Lymphangioma of the urethra: A case report.

A case of urethral lymphangioma is reported. The accurate diagnosis depends on pathological examination. The patient was a 49-year-old man with symptoms of gross hematuria, frequent urination, urgency and pain. Underwent cystoscopic tumor resection. The pathological diagnosis was urethral lymphangioma. Four months after the operation, the patient had no symptoms.

Introduction

Benign urethral tumors are rare in men. Lymphangioma is a benign tumor, which can be seen in skin, mucosa and subcutaneous tissue, and is rare in other parts. They are mainly represented by polyps, which may be congenital or postnatal. Conservative treatment is generally recommended for lymphangiomas. However, if symptoms appear, urethral lymphangiomas need surgical treatment. Hence, we present a case of urethral lymphangioma and discuss its history and treatment.

Case report

The patient is a 49-year-old adult male. He was admitted to urology surgery because of gross hematuria in the whole process. The patient has frequent urination, more than 10 times a day, less urine, about 50ml each time. He has urgent urination and feels urethral orifice pain when urinating. Urine cytology confirmed hematuria. Urine bacteriological examination was negative. Urinary colour B-ultrasound and urinary CT enhancement only suggest small renal cysts and prostate calcification. Transurethral cystoscopy revealed an oval cicatricial tumor in the posterior urethra, with a size of 0.3 * 0.2 * 0.1cm. The bladder is normal. After the posterior urethral biopsy, it was seen under the microscope that the lesion was composed of large and thin-walled cavities or channels, which contained eosinophils (lymph) and few or no red blood cells. The inner wall of the vascular channel shows a relatively wide endothelial nucleus. These channels have no muscle layer around the endothelial lining and are separated by fibrous tissue bands. A small amount of prostate tissue can be seen at the cutting edge (Fig. 1). So we got the diagnosis of urethral lymphangioma. Two days later, hematuria disappeared. The transabdominal and transrectal combined colour B-ultrasound and cystoscopy after April were normal.
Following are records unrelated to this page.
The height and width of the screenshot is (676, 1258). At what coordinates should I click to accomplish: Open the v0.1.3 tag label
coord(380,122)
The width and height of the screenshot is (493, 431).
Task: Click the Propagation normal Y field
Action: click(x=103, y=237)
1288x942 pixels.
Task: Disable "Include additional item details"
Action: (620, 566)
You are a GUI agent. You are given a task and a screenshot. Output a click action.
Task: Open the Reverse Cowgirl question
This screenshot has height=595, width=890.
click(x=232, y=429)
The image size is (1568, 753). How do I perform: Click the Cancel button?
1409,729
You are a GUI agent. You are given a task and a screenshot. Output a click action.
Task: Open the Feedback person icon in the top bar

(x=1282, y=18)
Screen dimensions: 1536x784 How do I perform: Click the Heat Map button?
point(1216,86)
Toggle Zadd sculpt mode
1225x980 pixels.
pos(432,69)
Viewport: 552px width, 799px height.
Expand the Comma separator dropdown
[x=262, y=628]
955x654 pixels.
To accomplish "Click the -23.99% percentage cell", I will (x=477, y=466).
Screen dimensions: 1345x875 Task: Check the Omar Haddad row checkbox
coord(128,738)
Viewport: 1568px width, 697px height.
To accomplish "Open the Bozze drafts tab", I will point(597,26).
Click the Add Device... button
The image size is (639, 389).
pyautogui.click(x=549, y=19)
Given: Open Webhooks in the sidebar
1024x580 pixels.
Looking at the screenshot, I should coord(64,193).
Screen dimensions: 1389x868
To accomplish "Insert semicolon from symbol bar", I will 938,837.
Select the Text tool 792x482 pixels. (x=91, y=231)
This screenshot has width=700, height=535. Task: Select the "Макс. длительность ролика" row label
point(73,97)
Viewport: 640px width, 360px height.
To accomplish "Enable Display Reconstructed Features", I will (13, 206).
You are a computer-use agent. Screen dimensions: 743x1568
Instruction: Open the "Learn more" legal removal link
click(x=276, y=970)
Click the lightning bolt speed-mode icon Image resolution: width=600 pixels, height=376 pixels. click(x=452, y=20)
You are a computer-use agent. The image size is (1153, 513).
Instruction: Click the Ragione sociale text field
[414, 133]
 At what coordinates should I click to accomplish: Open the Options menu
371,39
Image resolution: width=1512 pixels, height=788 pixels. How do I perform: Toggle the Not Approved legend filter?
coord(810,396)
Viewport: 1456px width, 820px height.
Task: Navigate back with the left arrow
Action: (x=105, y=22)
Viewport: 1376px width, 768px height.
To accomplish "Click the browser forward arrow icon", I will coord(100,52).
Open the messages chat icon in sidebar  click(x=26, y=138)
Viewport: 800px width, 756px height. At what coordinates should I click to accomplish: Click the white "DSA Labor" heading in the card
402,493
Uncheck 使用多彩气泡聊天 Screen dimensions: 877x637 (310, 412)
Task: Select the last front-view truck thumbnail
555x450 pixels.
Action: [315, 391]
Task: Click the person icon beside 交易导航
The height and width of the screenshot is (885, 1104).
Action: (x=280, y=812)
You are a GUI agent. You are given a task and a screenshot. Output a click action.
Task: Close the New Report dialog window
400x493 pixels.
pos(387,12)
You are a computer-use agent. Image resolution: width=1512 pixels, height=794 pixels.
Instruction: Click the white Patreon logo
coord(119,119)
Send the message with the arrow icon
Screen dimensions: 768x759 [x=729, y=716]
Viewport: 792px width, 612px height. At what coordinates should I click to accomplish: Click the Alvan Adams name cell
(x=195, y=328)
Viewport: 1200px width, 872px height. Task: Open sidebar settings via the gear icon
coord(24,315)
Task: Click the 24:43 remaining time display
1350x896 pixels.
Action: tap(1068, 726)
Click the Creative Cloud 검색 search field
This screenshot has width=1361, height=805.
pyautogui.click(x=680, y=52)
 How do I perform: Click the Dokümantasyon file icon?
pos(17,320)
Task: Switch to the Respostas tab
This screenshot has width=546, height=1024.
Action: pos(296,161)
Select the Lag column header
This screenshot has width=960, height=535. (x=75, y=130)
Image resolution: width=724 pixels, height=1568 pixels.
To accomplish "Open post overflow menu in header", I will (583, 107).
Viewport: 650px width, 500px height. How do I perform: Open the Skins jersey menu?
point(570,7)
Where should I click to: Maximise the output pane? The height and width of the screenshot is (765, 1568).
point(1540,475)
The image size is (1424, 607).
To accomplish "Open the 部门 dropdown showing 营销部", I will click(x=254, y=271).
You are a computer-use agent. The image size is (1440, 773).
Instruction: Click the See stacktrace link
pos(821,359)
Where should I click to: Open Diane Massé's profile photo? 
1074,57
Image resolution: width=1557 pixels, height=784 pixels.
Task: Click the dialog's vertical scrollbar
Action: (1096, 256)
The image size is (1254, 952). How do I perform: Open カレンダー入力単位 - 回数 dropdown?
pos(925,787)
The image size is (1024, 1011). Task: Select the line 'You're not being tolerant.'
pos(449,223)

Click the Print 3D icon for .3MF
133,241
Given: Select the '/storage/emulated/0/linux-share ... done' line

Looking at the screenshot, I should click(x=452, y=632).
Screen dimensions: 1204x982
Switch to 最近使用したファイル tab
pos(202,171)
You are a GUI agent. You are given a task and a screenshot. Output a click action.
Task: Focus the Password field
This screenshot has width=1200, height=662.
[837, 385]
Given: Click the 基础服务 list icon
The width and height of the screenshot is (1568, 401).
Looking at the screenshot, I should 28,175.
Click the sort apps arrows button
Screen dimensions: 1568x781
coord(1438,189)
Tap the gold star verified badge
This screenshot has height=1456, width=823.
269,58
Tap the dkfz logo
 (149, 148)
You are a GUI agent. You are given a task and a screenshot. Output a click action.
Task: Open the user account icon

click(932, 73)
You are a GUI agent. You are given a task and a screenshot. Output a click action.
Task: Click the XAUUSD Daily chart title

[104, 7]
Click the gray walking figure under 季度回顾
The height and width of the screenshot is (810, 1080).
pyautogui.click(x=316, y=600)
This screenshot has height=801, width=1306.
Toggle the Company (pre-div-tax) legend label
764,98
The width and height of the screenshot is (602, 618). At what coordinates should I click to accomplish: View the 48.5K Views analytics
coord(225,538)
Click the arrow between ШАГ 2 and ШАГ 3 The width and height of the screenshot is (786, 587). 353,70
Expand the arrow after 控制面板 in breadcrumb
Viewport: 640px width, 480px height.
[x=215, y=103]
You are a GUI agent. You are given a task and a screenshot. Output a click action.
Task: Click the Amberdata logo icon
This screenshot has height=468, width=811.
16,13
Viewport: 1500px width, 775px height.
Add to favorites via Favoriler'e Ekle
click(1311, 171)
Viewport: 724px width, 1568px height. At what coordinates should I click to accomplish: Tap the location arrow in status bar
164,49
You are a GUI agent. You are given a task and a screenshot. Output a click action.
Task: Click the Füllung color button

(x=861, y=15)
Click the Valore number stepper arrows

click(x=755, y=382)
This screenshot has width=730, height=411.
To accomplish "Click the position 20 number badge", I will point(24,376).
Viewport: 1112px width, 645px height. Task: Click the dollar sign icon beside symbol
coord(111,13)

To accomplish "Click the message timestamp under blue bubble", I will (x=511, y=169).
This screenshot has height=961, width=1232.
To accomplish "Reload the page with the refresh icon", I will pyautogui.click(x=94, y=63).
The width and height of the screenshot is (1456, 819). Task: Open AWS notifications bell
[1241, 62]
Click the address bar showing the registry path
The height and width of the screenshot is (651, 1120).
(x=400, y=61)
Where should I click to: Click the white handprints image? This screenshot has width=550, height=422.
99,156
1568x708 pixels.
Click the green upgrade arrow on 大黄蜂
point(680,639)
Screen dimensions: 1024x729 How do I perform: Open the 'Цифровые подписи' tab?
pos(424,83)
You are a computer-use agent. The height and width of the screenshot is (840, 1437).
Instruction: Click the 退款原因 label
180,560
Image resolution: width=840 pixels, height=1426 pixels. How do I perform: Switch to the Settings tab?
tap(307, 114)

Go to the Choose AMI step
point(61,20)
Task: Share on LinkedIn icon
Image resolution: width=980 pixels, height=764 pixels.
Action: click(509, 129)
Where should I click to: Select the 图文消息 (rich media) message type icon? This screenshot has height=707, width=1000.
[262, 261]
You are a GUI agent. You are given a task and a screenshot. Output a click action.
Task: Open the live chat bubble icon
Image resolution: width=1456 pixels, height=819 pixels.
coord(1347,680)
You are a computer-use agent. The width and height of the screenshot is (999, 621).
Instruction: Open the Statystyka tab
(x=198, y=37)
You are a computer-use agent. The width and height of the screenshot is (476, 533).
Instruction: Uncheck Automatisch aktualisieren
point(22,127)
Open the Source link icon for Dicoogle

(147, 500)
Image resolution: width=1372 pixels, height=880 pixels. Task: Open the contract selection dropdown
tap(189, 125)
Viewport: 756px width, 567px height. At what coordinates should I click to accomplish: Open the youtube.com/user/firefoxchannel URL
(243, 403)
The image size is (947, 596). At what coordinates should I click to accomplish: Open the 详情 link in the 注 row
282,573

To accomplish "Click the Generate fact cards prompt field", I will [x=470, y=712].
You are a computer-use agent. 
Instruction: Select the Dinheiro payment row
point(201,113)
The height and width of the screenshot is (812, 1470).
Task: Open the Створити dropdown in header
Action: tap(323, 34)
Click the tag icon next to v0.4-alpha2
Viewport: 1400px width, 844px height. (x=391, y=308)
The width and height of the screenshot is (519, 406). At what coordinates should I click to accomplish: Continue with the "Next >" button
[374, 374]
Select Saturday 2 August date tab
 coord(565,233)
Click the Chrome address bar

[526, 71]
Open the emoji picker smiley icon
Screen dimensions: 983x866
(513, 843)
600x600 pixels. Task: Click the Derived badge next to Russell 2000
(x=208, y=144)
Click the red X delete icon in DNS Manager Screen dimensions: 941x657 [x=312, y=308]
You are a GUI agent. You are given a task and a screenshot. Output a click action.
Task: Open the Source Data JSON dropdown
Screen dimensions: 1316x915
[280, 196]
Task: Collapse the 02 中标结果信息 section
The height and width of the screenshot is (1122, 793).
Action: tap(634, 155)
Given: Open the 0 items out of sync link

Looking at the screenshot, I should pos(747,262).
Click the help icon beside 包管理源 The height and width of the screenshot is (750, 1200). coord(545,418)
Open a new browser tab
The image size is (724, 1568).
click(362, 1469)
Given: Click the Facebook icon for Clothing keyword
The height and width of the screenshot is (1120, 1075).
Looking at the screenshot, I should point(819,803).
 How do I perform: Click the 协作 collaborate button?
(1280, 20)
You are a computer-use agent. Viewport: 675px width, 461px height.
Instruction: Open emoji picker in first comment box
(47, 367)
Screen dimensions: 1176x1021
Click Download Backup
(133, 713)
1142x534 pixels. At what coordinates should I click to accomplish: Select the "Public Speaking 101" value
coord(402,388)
At present, the patient has no symptoms.

(Fig. 1)

These channels have no muscle layer around the endothelial lining and are separated by fibrous tissue bands. A small amount of prostate tissue can be seen at the cutting edge.

Discussion

Benign tumors of the male urethra are very rare., They are papillary or polypoid., Urethral polyps are generally congenital. They can be located in the posterior urethra, anterior urethra and even bladder. Lymphangiomas are usually children's tumors that occur in the skin or subcutaneous stroma and are known for recurrence. Only two cases described urethral lymphangioma. One case showed hematuria and the other showed urethral stricture., Endoscopic resection was performed in both cases. Lymphangioma is a congenital malformation of unknown origin, which can be caused by the loss of connection between lymph nodes and the normal venous system. The histological characteristics of lymphangioma are the proliferation of blood vessels around the cystic structure, no junction, and the lymphoid structure is basically mature. The cystic cavity surrounded by a layer of epithelial flat cells looks like normal lymphoid epithelium.1, 2, 3, 4, 5。

Conclusion

Since lymphangioma is very rare in the urethra, it presents as urinary tract stenosis and urethral stricture. Although the recurrence rate of lymphangioma is very high, it can be treated under endoscopy. Even if it relapses again, the diagnosis and treatment are not difficult.